## TEXTO PARA ANALIZAR
▬▬▬▬▬▬▬▬▬▬
Respuesta a un artículo anterior de esta revista. El futuro del sector rural está en escuchar las voces de los y las campesinas, los pequeños productores, las comunidades indígenas y afrodescendientes que proponen formas de pensar las relaciones de propiedad y de producción agrícola respetuosas con el medio ambiente.
Natalia Pérez*
El debate
En la última edición de Razón Pública, Enrique Herrera afirmó que “el verdadero problema de la tierra en Colombia” no es su tenencia, sino el uso que le damos. Según Herrera, si “nos enfocamos en la agricultura digital, orgánica, saludable y amigable con el medio ambiente”, la tierra será más productiva ya que atraerá la inversión extranjera.
Y sin embargo, la semana pasada, cientos de organizaciones y movimientos sociales, que representan a cerca de 380 millones de campesinos, indígenas y consumidores, boicotearon la Cumbre de Naciones Unidas sobre los Sistemas Alimentarios. Según los manifestantes, la cumbre favorece los intereses de las corporaciones y su intención de continuar impulsando la expansión de la agricultura industrial intensiva.
¿Cómo se relaciona el artículo de Enrique Herrera con el boicot a la Cumbre de Naciones Unidas? ¿Cuál es el futuro de la agricultura en Latinoamérica y el resto del mundo?
La propiedad sigue siendo el problema
Como respuesta a las luchas agrarias lideradas por las organizaciones campesinas, indígenas y afrodescendientes, a lo largo del siglo XX y lo corrido del siglo XXI, el gobierno colombiano ha adoptado una serie de políticas que han intentado corregir los altísimos niveles de concentración de la propiedad y de informalidad en la titulación de la tierra.
▬▬▬▬▬▬▬▬▬▬
Registros guardados
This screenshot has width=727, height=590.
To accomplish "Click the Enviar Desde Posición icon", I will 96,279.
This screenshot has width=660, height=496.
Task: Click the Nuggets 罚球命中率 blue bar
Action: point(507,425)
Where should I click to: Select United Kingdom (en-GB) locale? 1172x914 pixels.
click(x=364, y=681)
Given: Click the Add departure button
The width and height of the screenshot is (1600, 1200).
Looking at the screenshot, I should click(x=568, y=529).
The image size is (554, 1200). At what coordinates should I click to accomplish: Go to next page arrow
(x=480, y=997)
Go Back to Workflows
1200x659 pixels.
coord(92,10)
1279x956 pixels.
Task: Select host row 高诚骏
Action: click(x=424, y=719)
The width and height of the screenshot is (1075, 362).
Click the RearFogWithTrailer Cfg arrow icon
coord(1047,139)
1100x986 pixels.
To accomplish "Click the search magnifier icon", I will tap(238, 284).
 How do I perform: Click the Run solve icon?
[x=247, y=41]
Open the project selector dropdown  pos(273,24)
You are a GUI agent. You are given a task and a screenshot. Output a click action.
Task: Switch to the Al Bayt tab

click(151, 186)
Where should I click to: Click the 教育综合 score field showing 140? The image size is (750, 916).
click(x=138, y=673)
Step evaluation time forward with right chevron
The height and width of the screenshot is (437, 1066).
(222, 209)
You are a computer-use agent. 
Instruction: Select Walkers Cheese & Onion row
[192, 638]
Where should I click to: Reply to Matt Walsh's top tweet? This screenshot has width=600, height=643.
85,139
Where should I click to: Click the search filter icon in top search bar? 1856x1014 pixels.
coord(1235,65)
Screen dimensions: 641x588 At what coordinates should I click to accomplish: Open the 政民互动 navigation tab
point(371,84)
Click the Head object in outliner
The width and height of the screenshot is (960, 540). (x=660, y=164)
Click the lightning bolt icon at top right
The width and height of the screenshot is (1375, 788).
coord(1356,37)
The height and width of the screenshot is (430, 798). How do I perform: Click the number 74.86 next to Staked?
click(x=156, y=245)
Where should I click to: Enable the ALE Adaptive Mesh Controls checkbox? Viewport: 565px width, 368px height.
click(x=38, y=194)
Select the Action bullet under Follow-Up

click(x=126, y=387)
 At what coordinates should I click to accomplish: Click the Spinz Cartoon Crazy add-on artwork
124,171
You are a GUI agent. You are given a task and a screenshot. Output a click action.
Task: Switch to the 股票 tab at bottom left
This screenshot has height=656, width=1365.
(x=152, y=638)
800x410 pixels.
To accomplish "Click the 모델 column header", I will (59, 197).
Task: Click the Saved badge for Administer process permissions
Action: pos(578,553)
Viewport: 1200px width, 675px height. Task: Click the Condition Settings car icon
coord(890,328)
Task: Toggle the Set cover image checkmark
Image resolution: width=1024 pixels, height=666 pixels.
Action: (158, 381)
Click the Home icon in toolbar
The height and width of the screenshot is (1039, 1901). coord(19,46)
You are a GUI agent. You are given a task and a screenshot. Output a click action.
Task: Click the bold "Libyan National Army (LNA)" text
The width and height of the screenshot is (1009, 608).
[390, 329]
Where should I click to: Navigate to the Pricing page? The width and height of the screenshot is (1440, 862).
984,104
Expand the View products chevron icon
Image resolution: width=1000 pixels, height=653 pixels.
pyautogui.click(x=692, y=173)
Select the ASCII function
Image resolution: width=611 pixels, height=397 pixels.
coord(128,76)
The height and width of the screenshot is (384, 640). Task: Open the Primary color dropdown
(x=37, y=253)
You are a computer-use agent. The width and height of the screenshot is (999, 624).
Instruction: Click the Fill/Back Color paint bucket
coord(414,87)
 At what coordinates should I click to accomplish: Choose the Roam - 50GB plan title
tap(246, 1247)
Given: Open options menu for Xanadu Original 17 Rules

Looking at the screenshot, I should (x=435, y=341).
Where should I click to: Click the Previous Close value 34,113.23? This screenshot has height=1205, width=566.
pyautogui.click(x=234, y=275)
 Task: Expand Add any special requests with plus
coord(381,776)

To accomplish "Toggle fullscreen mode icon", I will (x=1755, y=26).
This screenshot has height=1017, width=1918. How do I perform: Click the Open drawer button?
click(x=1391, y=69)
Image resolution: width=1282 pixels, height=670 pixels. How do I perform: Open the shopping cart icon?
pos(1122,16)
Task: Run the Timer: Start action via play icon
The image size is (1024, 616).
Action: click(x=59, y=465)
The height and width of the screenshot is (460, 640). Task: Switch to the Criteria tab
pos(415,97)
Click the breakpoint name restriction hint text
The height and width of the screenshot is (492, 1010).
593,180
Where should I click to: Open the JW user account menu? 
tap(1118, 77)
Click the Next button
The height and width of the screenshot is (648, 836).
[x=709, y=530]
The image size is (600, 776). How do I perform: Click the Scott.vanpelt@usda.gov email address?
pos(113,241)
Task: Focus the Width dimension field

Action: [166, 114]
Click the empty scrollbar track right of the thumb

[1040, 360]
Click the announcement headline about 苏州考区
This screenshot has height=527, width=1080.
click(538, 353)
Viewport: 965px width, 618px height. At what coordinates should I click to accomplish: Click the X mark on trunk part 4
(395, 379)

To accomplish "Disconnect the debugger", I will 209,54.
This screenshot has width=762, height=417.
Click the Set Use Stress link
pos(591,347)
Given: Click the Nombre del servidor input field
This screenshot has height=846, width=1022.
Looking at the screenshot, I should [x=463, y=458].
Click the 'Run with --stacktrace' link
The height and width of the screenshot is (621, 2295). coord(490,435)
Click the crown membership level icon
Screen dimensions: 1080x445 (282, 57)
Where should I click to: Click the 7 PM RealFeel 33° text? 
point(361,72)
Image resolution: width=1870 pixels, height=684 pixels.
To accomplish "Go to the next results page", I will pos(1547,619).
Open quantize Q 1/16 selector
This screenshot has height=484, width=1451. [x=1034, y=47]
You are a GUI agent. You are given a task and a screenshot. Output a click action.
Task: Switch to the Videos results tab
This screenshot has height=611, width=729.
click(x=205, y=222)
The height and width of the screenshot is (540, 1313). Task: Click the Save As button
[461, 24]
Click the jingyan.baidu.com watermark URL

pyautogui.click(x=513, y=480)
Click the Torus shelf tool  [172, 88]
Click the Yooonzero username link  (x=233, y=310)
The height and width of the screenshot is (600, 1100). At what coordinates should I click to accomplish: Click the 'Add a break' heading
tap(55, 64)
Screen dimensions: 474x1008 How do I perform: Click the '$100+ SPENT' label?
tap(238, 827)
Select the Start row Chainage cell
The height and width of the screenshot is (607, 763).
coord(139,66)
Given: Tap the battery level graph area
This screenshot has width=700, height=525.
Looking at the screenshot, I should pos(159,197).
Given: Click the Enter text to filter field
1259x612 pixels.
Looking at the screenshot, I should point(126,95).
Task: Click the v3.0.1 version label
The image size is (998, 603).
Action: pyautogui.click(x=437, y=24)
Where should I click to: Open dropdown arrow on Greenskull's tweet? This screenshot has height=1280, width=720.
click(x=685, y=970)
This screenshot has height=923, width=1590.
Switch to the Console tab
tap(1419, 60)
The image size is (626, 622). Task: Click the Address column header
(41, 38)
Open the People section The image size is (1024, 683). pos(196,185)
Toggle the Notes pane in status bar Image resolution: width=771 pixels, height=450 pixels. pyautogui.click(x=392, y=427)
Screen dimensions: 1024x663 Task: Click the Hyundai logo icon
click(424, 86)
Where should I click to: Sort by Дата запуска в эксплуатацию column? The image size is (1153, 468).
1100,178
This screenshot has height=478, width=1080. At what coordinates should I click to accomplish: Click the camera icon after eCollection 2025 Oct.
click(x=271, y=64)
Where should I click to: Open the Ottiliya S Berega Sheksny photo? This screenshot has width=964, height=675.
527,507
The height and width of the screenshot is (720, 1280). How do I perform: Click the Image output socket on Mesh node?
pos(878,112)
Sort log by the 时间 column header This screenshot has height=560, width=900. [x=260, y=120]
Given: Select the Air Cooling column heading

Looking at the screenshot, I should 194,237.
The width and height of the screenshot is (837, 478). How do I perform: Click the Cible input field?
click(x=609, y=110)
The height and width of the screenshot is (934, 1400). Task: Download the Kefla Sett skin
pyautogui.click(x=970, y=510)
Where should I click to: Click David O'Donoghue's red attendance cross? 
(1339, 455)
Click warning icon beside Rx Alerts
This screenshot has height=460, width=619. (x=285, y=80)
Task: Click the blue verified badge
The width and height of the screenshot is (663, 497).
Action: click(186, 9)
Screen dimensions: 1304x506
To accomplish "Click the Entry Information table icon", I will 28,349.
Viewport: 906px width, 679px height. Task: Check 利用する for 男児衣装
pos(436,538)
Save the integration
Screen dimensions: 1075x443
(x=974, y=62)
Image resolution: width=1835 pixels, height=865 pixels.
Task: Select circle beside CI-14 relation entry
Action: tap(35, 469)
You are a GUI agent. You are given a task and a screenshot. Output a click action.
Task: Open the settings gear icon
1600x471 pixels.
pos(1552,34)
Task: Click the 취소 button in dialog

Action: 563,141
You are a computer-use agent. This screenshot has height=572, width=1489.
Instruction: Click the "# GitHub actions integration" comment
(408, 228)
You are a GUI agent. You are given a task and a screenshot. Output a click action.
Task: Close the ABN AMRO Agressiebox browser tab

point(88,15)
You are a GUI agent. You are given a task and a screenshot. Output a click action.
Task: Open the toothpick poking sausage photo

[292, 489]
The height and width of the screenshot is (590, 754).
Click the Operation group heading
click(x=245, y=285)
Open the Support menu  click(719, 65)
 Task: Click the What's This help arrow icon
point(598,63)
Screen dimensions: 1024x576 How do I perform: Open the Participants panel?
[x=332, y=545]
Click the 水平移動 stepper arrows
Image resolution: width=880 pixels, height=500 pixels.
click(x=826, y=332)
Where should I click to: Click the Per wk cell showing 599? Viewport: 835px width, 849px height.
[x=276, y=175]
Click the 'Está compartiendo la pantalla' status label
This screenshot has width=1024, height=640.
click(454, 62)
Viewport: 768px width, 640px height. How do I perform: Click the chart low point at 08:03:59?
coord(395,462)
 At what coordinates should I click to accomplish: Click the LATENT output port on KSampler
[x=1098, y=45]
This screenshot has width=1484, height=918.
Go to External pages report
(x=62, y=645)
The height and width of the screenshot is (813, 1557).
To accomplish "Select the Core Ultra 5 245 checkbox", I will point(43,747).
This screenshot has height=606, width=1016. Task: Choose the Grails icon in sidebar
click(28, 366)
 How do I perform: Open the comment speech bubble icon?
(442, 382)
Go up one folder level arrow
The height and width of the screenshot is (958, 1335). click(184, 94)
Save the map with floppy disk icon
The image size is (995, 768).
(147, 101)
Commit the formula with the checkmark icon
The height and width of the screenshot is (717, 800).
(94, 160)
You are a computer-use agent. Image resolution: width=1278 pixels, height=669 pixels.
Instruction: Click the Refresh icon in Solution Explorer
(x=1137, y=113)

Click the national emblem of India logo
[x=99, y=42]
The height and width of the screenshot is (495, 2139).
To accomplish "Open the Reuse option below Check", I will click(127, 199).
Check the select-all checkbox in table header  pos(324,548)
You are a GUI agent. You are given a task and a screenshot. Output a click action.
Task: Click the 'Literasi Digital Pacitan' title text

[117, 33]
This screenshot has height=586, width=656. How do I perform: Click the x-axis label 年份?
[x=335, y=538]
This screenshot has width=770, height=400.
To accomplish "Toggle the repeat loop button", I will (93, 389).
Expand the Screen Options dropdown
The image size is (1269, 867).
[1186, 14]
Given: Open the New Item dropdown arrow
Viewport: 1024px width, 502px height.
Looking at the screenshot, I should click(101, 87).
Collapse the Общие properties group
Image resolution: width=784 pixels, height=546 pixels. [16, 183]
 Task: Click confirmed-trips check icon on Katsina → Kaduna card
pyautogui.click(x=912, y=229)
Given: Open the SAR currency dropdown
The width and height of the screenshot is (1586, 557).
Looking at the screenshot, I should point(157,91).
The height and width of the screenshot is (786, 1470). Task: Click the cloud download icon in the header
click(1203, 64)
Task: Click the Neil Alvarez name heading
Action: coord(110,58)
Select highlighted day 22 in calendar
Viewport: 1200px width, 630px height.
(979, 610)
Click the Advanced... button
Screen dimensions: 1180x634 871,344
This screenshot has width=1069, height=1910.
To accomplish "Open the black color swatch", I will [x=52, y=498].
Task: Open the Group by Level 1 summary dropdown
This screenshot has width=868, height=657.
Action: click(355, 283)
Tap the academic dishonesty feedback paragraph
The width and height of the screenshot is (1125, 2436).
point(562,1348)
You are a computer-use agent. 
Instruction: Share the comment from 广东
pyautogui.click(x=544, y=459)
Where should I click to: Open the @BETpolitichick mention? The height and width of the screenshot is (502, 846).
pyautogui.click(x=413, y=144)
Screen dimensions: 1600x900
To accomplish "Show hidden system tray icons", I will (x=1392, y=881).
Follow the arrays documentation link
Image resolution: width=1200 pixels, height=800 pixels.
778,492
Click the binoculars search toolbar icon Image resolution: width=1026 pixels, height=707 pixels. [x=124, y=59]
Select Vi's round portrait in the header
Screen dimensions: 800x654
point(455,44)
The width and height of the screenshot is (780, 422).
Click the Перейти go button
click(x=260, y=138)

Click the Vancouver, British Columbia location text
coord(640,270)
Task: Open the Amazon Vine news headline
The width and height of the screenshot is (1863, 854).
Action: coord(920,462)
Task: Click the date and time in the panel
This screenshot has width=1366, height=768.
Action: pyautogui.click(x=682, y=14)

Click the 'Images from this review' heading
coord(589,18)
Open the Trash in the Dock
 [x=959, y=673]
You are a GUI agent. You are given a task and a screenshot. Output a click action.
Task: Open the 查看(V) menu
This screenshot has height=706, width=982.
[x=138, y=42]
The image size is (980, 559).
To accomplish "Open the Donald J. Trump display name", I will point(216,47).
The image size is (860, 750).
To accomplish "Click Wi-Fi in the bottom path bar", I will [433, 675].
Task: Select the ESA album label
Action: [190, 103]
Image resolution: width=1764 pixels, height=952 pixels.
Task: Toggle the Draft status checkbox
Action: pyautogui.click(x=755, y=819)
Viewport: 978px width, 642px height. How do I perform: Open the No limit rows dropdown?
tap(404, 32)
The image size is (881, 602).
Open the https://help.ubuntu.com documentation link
▬▬▬▬▬▬▬▬▬▬
## CONSIGNA 1
Por favor, transcribe del artículo sobre la tierra en Colombia el fragmento que va desde "Natalia Pérez*" hasta "agricultura industrial intensiva.".
## CONSIGNA 2
Según el artículo sobre la tierra en Colombia, ¿a cuántas personas representan las organizaciones y movimientos que boicotearon la Cumbre de Naciones Unidas sobre los Sistemas Alimentarios?

## TAREA RESUELTA 1
Natalia Pérez*
El debate
En la última edición de Razón Pública, Enrique Herrera afirmó que “el verdadero problema de la tierra en Colombia” no es su tenencia, sino el uso que le damos. Según Herrera, si “nos enfocamos en la agricultura digital, orgánica, saludable y amigable con el medio ambiente”, la tierra será más productiva ya que atraerá la inversión extranjera.
Y sin embargo, la semana pasada, cientos de organizaciones y movimientos sociales, que representan a cerca de 380 millones de campesinos, indígenas y consumidores, boicotearon la Cumbre de Naciones Unidas sobre los Sistemas Alimentarios. Según los manifestantes, la cumbre favorece los intereses de las corporaciones y su intención de continuar impulsando la expansión de la agricultura industrial intensiva.

## TAREA RESUELTA 2
A cerca de 380 millones de campesinos, indígenas y consumidores.